A handout picture released on April 1, 2016, on the official Facebook media page of Fayez al-Sarraj, prime minister of the UN-backed unity government, show him being greeted by people on a street in Tripoli. Sarraj, who was named prime minister-designate in December under a UN-brokered power-sharing deal, arrived at a naval base in Tripoli on March 30, 2016, following growing international calls for Libya's rival political camps to unite behind his administration. / AFP / LIBYA'S PRIME MINISTER FACEBOOK PAGE / STR / RESTRICTED TO EDITORIAL USE - MANDATORY CREDIT "AFP PHOTO / HO / LIBYA'S PRIME MINISTER FACEBOOK PAGE" - NO MARKETING NO ADVERTISING CAMPAIGNS - DISTRIBUTED AS A SERVICE TO CLIENTS

Turkey / afp

Residents of Tripoli have started to breathe a little easier since the head of a new unity government came to town promising a way out of Libya’s political and economic crises.

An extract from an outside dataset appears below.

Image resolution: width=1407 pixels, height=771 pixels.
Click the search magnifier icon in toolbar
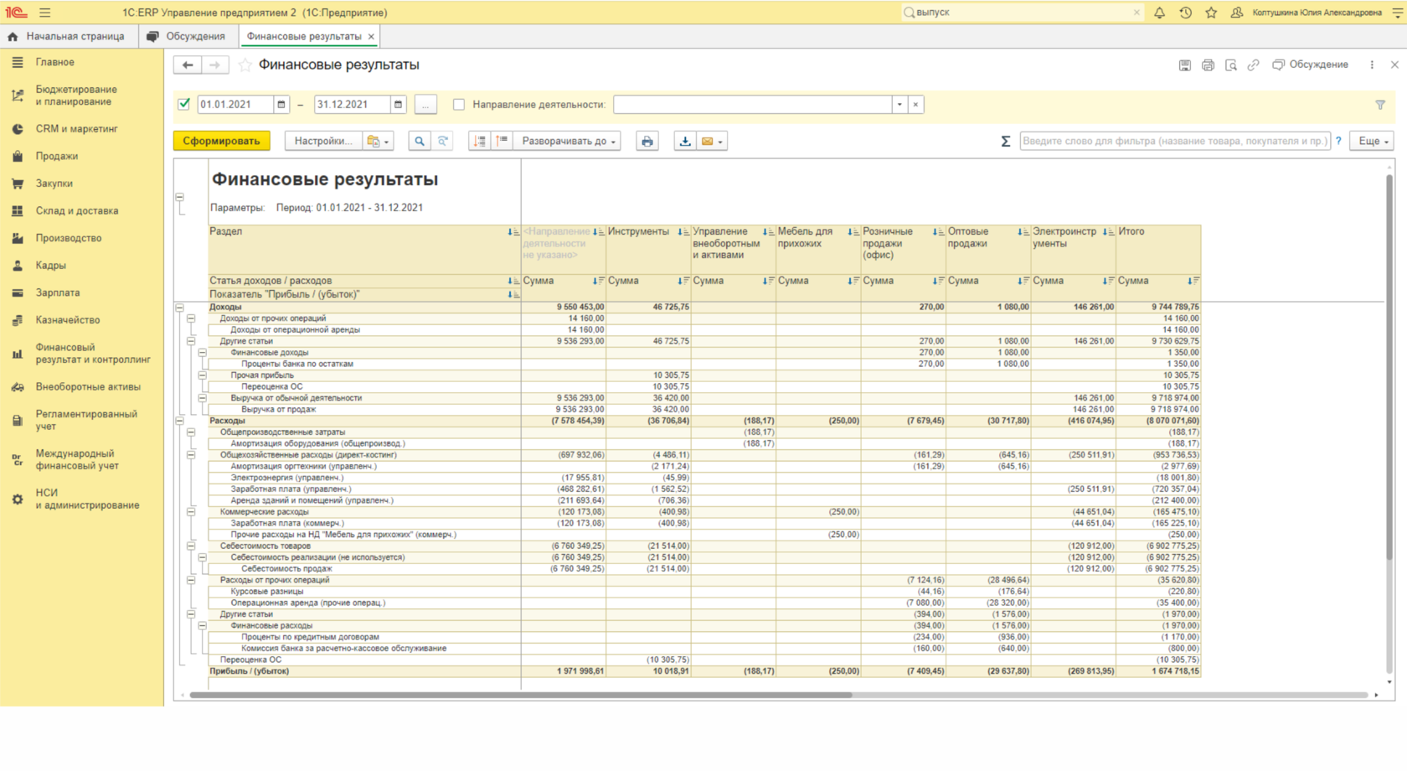point(420,142)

Prime minister-designate Fayez Al Sarraj’s arrival last Wednesday came at a time of sandstorms combined with fears of clashes between rival armed groups that have failed to materialise.

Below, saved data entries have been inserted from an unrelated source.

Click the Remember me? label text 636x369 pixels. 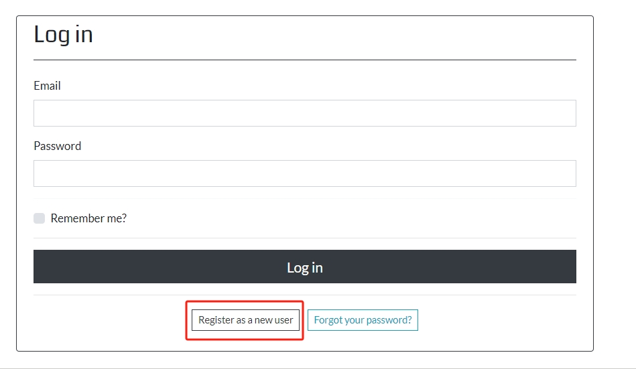(x=88, y=218)
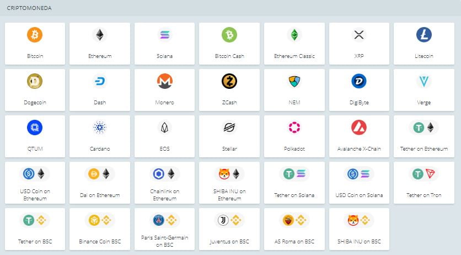Viewport: 461px width, 255px height.
Task: Select the pink Polkadot icon
Action: [294, 128]
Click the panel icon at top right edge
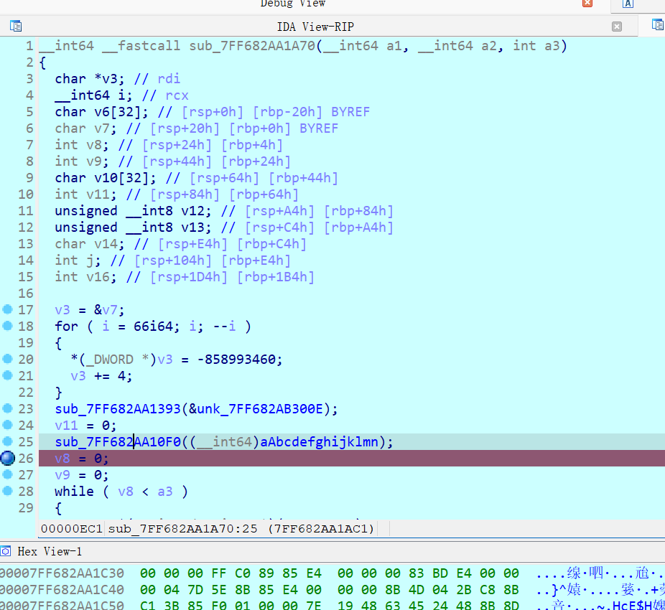 [x=658, y=24]

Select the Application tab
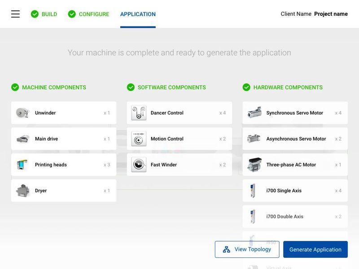point(138,14)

“I don’t know if it’s just me, but people seem to be more relaxed,” said Abdelmajid Naas, a 36-year-old petroleum engineer. Sarraj’s arrival had drawn fury from a rival administration that has ruled the capital since mid-2014.

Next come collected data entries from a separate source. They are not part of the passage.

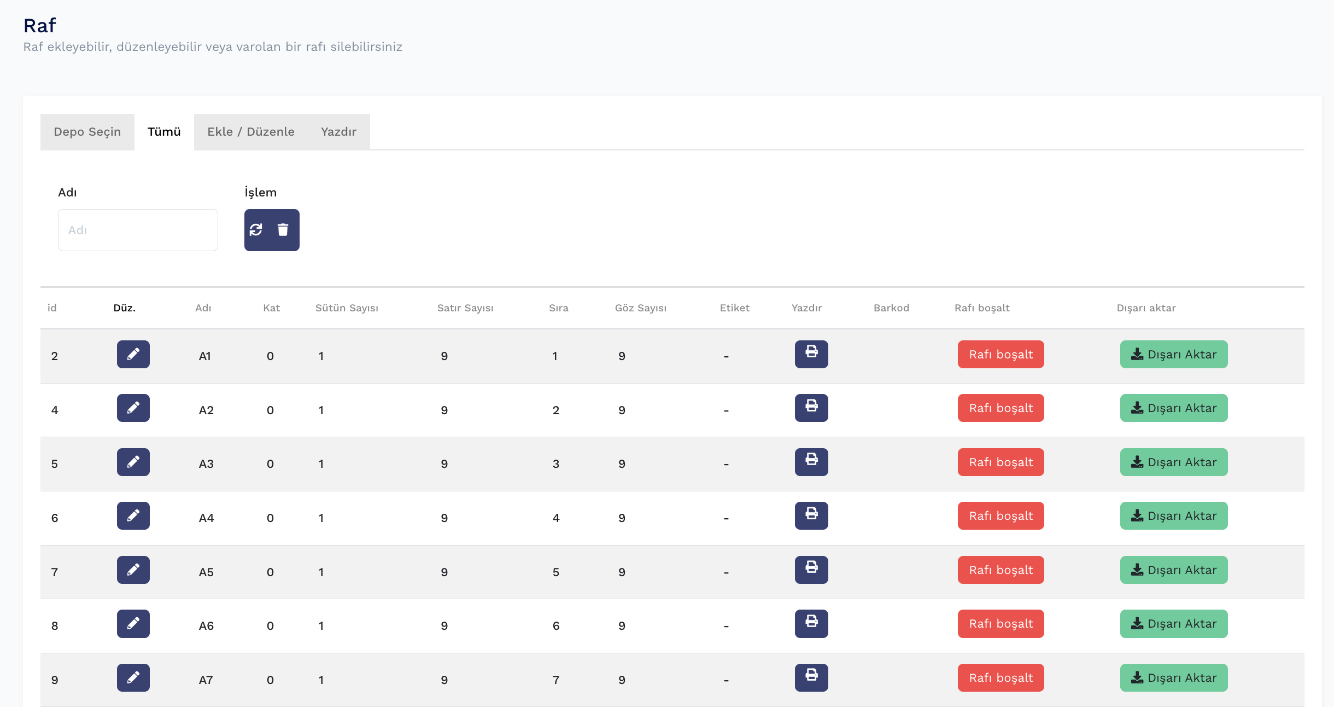Open the Ekle / Düzenle tab
Image resolution: width=1334 pixels, height=707 pixels.
251,132
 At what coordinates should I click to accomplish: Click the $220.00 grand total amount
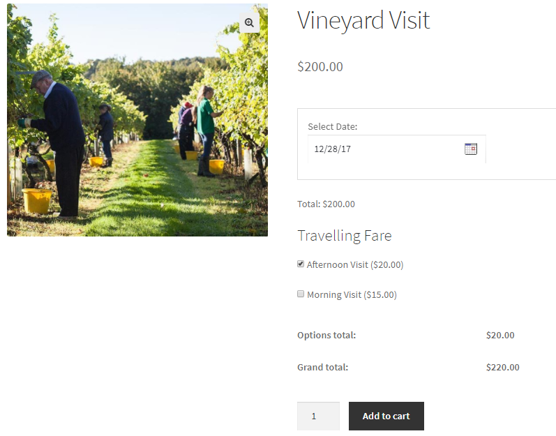click(x=502, y=367)
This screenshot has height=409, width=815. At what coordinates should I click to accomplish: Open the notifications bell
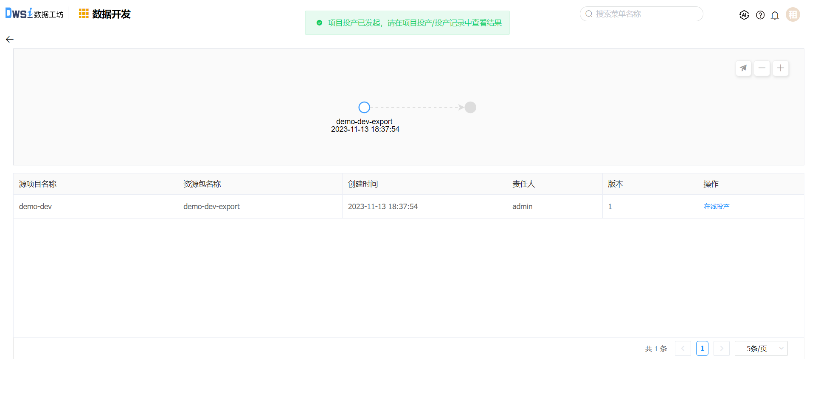(775, 15)
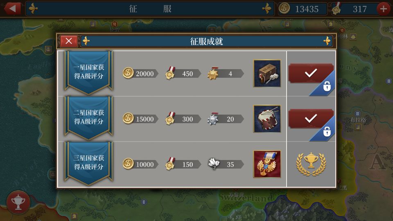
Task: Tap the medal balance showing 317
Action: (x=355, y=9)
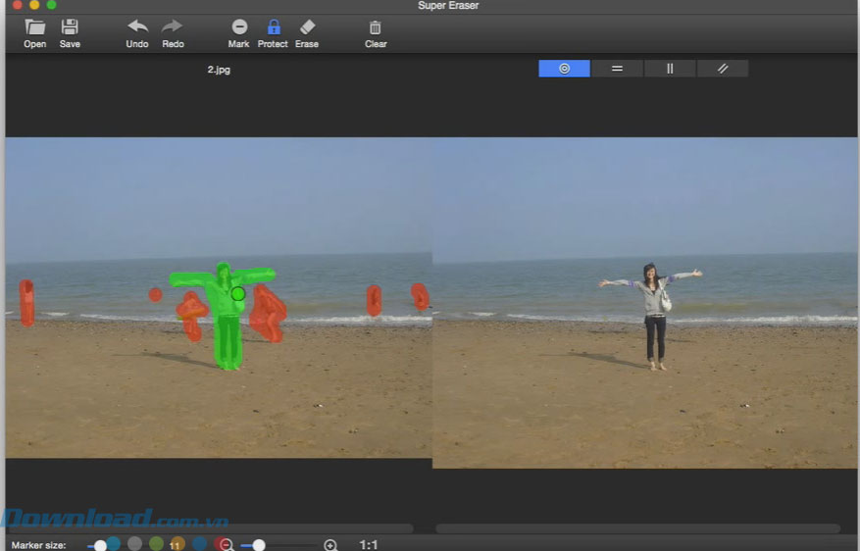Click the zoom level slider handle

click(x=259, y=545)
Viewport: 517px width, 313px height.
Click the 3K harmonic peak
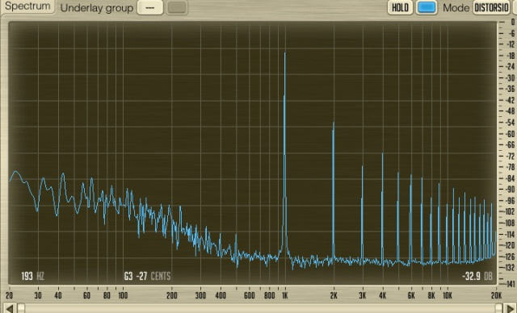[362, 166]
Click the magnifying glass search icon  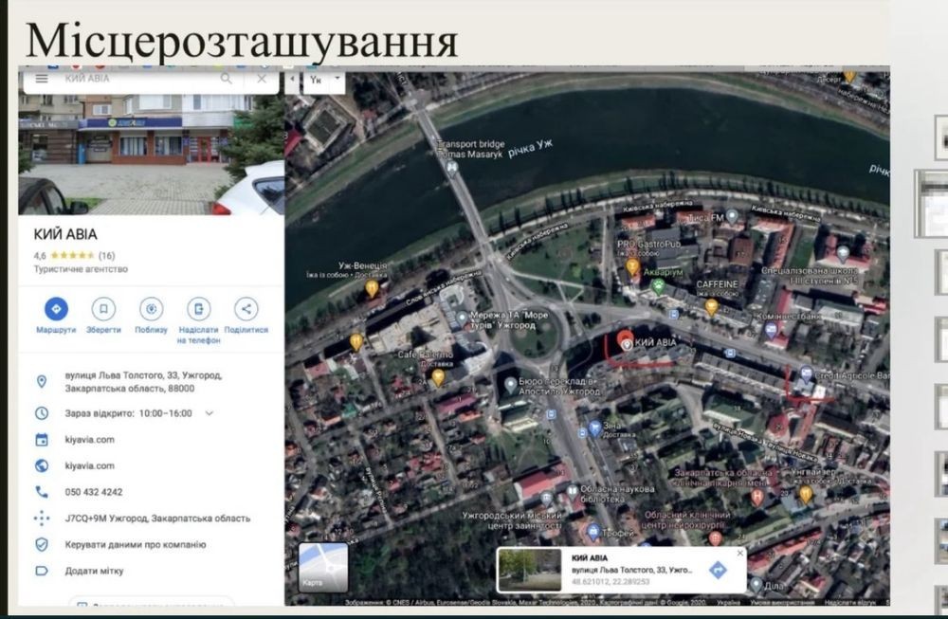(227, 79)
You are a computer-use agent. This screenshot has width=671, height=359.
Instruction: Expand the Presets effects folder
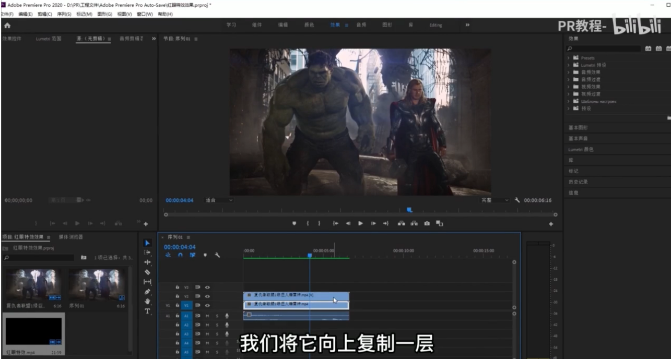point(569,58)
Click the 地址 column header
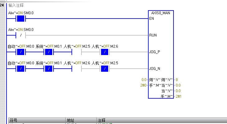227x124 pixels. (70, 120)
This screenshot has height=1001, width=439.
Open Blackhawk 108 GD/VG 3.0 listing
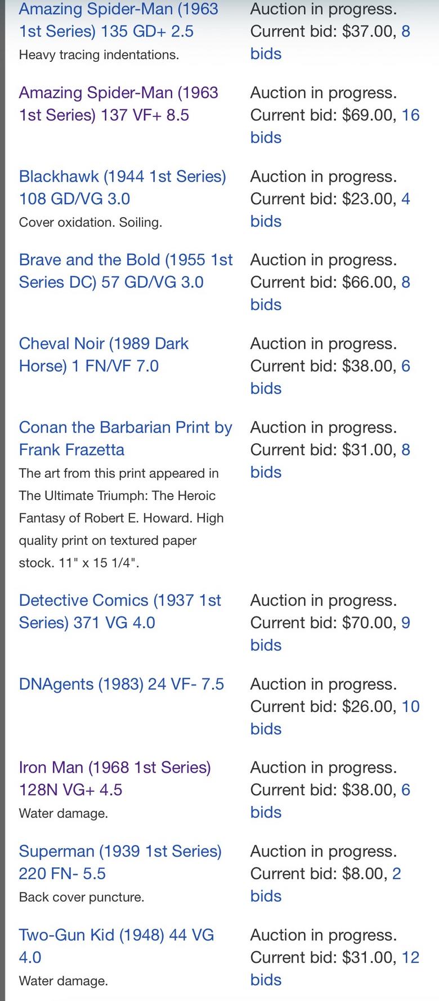(x=122, y=187)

But the situation has remained calm and the new UN-backed government has won the support of the city’s main armed group and of key institutions.
Since a militia alliance including extremists overran Tripoli a year and a half ago, leaving gunmen on the streets, residents’ lives have been filled with worry over how to support their families in a worsening economy.
Siham, a mother of two, said she and her family were always scared: “We never knew what would happen the next day—even at the end of the day.”
But with Sarraj’s arrival, Siham’s husband, Adel Abderahman, 42, said he is confident the situation will improve.
“Now at least, we have a government that can take things in hand,” he said. “It’s as if a great weight has been lifted from my shoulders.”
Support has grown for Sarraj’s government, even as the two rival administrations it seeks to replace—the Tripoli authorities and a government in eastern Libya backed by an internationally recognised parliament—continue to reject it. Late Sunday, the Tripoli-based Libyan Investment Authority threw its support behind Sarraj’s Government of National Accord (GNA).
“The establishment of the GNA in Tripoli represents an important development towards bringing stability and unity to Libya,” LIA chairman AbdulmagidBreish said. “The GNA can play an important role in negotiating international economic support for Libya and, over the longer term, rebuilding Libya as a destination for international investment and commerce.”
Libya’s National Oil Corporation and Central Bank—backbones of the country’s wealth—have also declared their support. On Thursday, the mayors of 10 coastal cities that were under the control of the Tripoli authorities called on Libyans to “support the national unity government”. The following day, guards in charge of securing installations in Libya’s eastern “oil crescent” said they would hand over three export terminals to the unity government.
Oil is Libya’s main natural resource, with reserves estimated at 48 billion barrels, the largest in Africa. But its output has plummeted since the 2011 uprising that ousted longtime dictator MoamerKadhafi.

Renewed hope
On Friday, for the first time since August 2014, hundreds of Libyans protested in Tripoli against the city’s authorities headed by KhalifaGhweil and in support of Sarraj’s government, chanting: “Bye, bye Ghweil”.
Sarraj—a businessman from Tripoli—appeared the same day in public, joining weekly prayers at a mosque in the city centre.
On the main Martyr’s Square, members of the security forces and the public shook his hand and hugged him, saying “Welcome home!”